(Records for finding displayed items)
= = = = = = =

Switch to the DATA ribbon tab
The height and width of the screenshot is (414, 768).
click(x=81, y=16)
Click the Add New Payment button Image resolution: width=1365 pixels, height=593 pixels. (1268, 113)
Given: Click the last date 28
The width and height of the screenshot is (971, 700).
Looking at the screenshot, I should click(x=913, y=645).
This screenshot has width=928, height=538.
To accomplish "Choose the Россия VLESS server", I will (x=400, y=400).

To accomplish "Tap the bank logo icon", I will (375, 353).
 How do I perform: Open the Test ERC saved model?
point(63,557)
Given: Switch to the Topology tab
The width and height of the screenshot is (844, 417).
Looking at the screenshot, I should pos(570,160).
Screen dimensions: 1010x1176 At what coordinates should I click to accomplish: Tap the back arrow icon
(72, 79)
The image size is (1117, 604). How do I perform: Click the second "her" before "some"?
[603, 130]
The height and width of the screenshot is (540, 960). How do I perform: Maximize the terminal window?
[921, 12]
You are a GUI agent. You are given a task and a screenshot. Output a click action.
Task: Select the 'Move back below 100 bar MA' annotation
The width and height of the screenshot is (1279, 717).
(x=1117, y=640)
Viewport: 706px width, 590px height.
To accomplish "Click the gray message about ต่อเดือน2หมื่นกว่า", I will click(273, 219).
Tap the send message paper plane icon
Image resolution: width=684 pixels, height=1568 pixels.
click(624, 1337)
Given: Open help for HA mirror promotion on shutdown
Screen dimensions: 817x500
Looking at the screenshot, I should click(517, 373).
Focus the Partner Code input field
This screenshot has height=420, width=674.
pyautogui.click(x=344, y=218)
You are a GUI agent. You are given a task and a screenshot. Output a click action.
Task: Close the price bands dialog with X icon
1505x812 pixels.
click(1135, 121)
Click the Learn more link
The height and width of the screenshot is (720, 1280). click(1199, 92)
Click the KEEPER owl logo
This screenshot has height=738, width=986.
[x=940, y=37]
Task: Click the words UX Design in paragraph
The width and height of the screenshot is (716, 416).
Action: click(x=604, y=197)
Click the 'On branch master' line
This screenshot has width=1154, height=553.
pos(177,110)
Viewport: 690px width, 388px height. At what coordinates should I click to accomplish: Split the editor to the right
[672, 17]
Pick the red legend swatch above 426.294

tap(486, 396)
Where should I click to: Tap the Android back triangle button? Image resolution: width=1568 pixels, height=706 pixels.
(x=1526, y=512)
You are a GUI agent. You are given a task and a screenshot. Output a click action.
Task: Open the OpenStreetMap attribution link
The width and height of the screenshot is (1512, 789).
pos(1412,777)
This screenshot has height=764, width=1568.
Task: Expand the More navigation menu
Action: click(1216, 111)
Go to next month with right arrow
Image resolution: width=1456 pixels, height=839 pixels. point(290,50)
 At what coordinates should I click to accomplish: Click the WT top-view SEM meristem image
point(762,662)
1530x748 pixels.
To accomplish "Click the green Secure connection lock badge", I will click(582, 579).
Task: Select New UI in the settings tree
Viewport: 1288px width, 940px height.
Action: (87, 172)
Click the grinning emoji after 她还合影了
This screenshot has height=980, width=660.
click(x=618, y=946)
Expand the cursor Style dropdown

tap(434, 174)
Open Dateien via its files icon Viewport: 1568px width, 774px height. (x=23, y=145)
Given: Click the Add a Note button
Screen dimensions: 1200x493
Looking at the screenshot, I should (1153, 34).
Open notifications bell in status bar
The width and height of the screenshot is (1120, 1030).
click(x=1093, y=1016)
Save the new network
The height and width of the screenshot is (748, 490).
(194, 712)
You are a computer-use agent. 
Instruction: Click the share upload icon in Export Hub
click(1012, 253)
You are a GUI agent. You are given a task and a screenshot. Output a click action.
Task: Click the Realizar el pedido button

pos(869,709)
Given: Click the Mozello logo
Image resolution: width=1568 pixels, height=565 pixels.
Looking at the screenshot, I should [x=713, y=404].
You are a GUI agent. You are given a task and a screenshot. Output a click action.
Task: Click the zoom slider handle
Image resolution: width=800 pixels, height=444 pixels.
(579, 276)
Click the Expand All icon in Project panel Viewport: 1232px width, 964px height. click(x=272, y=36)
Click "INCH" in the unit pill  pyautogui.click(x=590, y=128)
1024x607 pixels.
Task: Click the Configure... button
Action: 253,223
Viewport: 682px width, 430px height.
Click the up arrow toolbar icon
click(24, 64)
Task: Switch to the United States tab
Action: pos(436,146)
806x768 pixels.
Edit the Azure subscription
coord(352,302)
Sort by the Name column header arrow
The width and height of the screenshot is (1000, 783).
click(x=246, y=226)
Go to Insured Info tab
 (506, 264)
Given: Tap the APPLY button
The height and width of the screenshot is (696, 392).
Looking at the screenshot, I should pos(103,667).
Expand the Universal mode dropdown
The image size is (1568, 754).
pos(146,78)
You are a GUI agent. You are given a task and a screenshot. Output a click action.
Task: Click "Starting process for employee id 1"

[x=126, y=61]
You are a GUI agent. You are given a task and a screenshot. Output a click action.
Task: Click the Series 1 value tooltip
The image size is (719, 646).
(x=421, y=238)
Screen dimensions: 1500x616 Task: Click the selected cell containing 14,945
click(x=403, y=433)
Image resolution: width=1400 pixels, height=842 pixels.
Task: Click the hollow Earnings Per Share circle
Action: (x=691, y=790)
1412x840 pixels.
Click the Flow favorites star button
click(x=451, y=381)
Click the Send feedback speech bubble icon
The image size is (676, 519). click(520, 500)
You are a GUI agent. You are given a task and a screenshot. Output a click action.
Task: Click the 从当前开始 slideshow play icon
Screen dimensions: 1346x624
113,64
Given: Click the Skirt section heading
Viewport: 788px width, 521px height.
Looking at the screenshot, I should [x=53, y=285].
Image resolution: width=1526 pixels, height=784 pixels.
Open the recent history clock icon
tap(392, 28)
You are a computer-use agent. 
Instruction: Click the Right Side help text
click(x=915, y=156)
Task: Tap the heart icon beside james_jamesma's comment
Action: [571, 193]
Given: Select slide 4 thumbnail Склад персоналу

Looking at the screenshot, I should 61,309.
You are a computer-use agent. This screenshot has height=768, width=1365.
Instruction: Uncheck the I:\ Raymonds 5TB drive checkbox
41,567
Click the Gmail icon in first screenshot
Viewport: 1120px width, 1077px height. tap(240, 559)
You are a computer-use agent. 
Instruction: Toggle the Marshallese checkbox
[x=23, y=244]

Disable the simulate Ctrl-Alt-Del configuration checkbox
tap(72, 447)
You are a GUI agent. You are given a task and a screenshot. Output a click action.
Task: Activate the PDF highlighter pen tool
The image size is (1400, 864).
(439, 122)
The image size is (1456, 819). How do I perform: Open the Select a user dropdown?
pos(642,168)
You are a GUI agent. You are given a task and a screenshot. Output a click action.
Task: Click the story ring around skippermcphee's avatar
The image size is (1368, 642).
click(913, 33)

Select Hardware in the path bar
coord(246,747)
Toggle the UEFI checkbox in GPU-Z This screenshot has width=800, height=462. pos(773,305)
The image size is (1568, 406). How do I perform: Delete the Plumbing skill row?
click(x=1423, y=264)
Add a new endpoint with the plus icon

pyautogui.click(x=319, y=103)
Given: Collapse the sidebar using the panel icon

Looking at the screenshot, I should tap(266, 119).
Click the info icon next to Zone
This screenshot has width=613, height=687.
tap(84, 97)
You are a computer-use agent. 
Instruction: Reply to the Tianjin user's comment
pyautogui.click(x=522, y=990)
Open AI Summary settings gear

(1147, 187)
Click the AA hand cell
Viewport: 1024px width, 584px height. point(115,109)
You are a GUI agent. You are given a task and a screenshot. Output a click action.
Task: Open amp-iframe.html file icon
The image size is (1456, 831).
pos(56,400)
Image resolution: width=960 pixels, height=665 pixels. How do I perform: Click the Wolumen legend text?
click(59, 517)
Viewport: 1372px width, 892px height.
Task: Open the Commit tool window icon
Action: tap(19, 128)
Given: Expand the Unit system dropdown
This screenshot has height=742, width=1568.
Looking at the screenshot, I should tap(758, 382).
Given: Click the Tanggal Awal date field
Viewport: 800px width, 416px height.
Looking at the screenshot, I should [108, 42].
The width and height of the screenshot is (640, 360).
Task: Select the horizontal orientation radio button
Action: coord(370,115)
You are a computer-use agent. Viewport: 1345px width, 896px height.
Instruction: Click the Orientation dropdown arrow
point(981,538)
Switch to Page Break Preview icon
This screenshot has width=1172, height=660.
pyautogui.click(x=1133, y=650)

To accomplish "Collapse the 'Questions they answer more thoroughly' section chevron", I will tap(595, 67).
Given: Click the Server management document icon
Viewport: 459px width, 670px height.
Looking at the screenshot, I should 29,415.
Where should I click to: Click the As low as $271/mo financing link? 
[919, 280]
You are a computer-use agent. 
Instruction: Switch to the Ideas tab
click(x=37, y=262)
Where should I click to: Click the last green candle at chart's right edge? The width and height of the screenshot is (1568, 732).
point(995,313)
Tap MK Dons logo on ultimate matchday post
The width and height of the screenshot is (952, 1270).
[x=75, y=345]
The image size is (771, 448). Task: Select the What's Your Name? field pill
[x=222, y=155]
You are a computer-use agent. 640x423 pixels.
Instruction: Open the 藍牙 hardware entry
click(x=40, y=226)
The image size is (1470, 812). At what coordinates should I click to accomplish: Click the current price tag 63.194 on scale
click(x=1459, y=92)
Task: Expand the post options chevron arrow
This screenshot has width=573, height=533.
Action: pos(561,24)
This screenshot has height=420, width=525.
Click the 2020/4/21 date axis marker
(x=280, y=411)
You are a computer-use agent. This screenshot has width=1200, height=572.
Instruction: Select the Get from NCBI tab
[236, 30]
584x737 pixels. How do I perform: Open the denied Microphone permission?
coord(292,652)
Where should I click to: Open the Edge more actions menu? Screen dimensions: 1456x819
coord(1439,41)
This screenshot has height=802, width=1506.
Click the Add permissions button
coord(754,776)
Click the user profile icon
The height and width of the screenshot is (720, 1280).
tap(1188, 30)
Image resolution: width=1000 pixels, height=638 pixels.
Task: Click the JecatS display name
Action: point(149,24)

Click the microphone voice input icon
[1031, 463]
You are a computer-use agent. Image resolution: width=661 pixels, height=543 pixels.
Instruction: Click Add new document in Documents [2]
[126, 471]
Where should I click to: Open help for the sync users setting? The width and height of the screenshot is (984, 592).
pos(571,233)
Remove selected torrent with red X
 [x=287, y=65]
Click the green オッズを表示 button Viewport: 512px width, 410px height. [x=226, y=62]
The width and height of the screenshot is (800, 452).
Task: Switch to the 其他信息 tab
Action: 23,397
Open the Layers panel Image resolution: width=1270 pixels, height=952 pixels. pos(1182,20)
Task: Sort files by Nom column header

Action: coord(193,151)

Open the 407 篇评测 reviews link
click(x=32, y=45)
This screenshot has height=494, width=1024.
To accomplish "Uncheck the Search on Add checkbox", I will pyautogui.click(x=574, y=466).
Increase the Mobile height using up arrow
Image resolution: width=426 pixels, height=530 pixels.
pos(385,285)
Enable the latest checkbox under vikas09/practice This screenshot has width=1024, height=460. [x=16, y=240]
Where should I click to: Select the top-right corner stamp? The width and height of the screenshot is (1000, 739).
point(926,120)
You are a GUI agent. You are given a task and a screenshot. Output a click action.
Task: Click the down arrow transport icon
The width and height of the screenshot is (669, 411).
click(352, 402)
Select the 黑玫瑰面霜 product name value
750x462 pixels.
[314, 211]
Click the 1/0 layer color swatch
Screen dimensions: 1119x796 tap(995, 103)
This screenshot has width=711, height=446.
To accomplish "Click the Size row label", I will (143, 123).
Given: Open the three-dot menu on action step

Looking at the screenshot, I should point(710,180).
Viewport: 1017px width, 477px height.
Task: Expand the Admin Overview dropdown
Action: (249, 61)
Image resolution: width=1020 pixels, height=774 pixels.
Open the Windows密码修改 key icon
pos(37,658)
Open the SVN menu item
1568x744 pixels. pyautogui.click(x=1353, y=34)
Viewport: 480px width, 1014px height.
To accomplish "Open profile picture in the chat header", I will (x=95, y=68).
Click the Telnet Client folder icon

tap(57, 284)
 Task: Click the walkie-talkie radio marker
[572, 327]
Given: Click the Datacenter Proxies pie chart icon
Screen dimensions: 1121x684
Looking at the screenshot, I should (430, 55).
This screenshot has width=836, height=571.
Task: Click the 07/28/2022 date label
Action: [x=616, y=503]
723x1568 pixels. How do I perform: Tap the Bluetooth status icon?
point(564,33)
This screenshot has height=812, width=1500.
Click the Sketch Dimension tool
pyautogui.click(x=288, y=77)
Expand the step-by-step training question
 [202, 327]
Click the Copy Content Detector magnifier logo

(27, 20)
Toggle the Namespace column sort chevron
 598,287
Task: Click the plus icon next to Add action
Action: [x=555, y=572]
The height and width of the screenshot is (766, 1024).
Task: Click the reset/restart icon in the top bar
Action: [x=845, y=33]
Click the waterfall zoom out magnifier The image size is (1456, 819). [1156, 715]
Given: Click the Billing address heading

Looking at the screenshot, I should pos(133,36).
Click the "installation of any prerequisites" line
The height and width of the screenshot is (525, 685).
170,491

= = = = = = =

REQUIRED TASK:
Please duplicate the items above exactly, from the line with "Add a new endpoint with the plus icon" up to and including the line with "tap(84, 97)".

THE COMPLETED TASK:
Add a new endpoint with the plus icon

pyautogui.click(x=319, y=103)
Given: Collapse the sidebar using the panel icon

Looking at the screenshot, I should tap(266, 119).
Click the info icon next to Zone
This screenshot has width=613, height=687.
tap(84, 97)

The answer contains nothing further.